だが悩ましいのは、提案された合併がことごとく破談になることだ。そもそも、合併後の新しい町村名をどうするか、のところから話はまとまらない。町村の名前には歴史的に重要な意味が込められていたり、地域の自然を描写していたりする。
藤里からの帰り道で見た町村名も、井川(多品種の桜の名所)、長面、五城目など個性的だった。合併時には名前の漢字をつなげることがよくあり、そうすると、見た目が冗長なだけで意味の乏しい町村名になってしまう。秋田市に近い潟上市は、昭和町、飯田川町、天王町が合併して誕生したが、潟上という名前は、もとの町の名前とは切り離し、史書の記録に従ってつけたそうだ。合併でできたある自治体に住む人は複雑な気持ちをこう表現した。
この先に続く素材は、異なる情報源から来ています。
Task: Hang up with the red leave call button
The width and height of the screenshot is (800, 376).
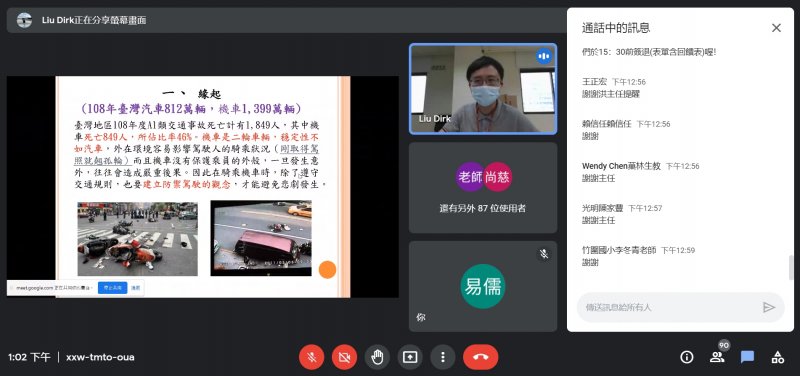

「古い町の名前には深い意味があるからね。いまふうの名前を聞くと寂しいね」
町村同士のライバル意識や序列も合併の機運を萎えさせる。ある地域で序列が上と目される村や家系は、伝統的にその地域の始祖であったり、狩りや漁をつうじて民を養ってきた由来をもっていたりする場合が多い。たとえば木沢集落は、熊の猟師の里として有名で、獲物を捕らえる手腕や、熊の部位から伝統薬をつくる知識に周囲から深い敬意が払われてきた。そうした家系や集落の出身者は、非公式ながら強大な発言力をもち、選出された町村長や役所の担当者が進めてきた合併計画を遅らせることがある。